Learning Data Augmentation Strategies for Object Detection
Much research on object detection focuses on building better model architectures and detection algorithms. Changing the model architecture, however, comes at the cost of adding more complexity to inference, making models slower. Data augmentation, on the other hand, doesn't add any inference complexity, but is insufficiently studied in object detection for two reasons. First it is more difficult to design plausible augmentation strategies for object detection than for classification, because one must handle the complexity of bounding boxes if geometric transformations are applied. Secondly, data augmentation attracts less research attention perhaps because it is believed to add less value and to transfer poorly compared to advances in network architectures.
This paper serves two main purposes. First, we propose to use AutoAugment to design better data augmentation strategies for object detection because it can address the difficulty of designing them. Second, we use the method to assess the value of data augmentation in object detection and compare it against the value of architectures. Our investigation into data augmentation for object detection identifies two surprising results. First, by changing the data augmentation strategy to our method, AutoAugment for detection, we can improve RetinaNet with a ResNet-50 backbone from 36.7 to 39.0 mAP on COCO, a difference of +2.3mAP. This gain exceeds the gain achieved by switching the backbone from ResNet-50 to ResNet-101 (+2.1mAP), which incurs additional training and inference costs.
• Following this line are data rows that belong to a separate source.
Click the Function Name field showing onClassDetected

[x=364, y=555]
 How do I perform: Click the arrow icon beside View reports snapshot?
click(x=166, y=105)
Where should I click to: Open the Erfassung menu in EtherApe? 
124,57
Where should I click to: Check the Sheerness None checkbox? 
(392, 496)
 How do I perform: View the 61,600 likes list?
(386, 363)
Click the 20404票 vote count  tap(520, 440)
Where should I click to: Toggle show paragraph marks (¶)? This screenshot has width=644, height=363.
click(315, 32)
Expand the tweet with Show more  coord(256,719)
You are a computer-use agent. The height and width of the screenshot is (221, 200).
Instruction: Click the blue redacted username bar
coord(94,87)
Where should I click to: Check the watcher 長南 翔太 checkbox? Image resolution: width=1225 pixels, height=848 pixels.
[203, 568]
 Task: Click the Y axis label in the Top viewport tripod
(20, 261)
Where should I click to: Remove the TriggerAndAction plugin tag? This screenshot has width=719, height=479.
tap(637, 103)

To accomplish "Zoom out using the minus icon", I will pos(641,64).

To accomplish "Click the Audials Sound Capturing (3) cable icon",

The second surprising finding is that our strategies found on the COCO dataset transfer well to the PASCAL dataset to improve accuracy by +2.7mAP. These results together with our systematic studies of data augmentation call into question previous assumptions about the role and transferability of architectures versus data augmentation. In particular, changing the augmentation may lead to performance gains that are equally transferable as changing the underlying architecture."